# Records from a collection:
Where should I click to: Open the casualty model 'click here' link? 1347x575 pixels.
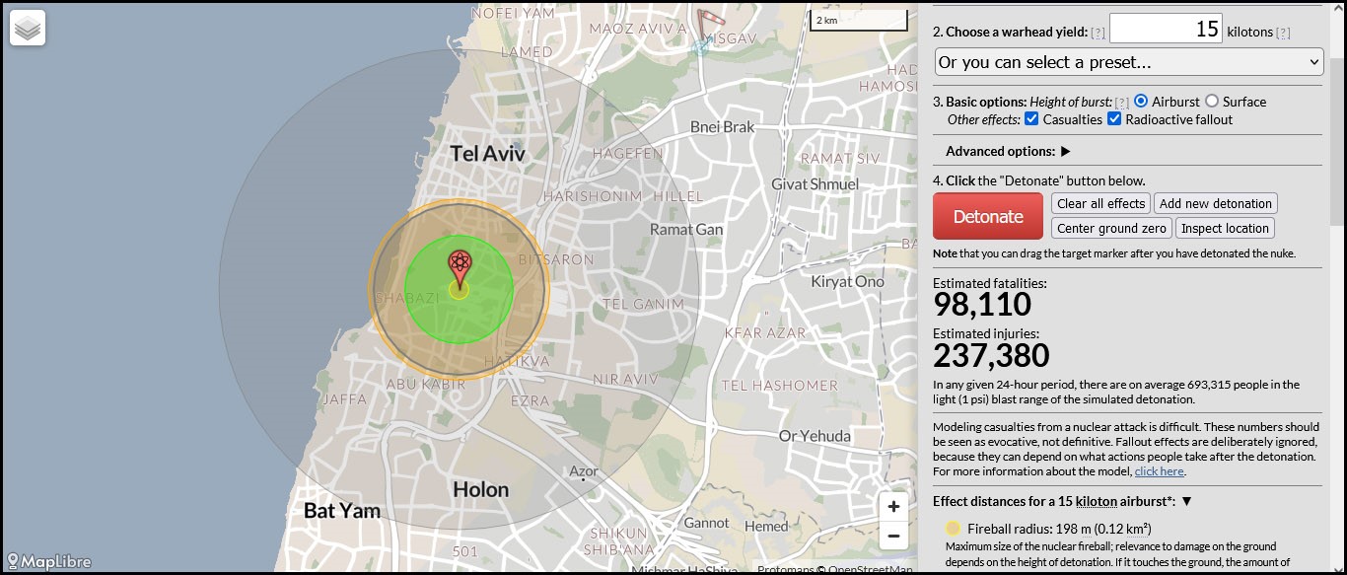click(1159, 471)
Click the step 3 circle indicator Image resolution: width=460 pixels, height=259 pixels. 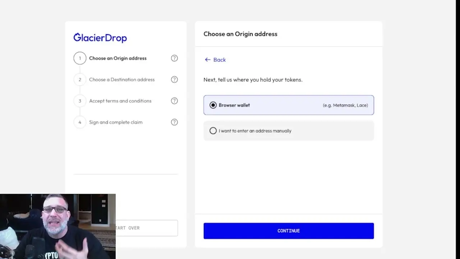tap(80, 101)
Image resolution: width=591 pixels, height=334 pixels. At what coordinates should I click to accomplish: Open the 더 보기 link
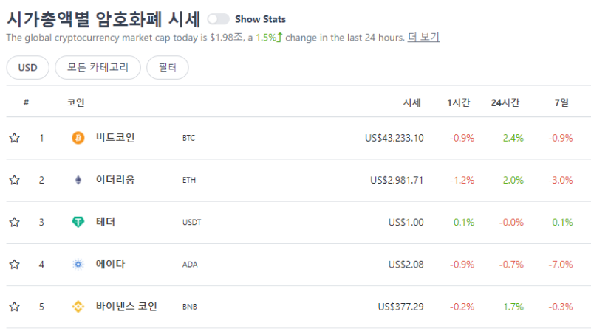(423, 38)
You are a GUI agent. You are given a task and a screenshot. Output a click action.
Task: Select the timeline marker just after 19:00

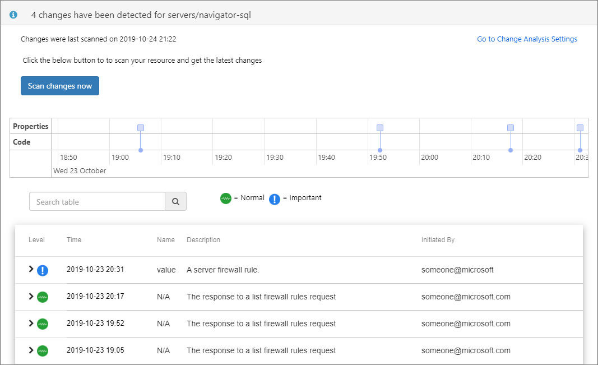pos(141,128)
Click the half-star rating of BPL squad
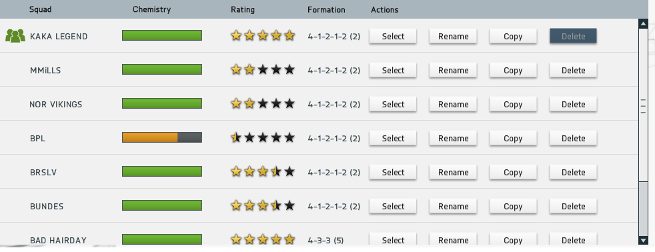 pos(263,138)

# PROBLEM DETAILS:
Pictures should be omitted. Please return exactly the lines from the line that holds "Image resolution: width=591" through the end of the records.

# OUTPUT OF THE TASK:
Image resolution: width=591 pixels, height=334 pixels. At what coordinates should I click to accomplish: Open the 더 보기 link
(423, 38)
You are a GUI agent. You are given a task and a screenshot. Output a click action.
Task: Select the timeline marker just after 19:00

pos(141,128)
Click the half-star rating of BPL squad
 pos(263,138)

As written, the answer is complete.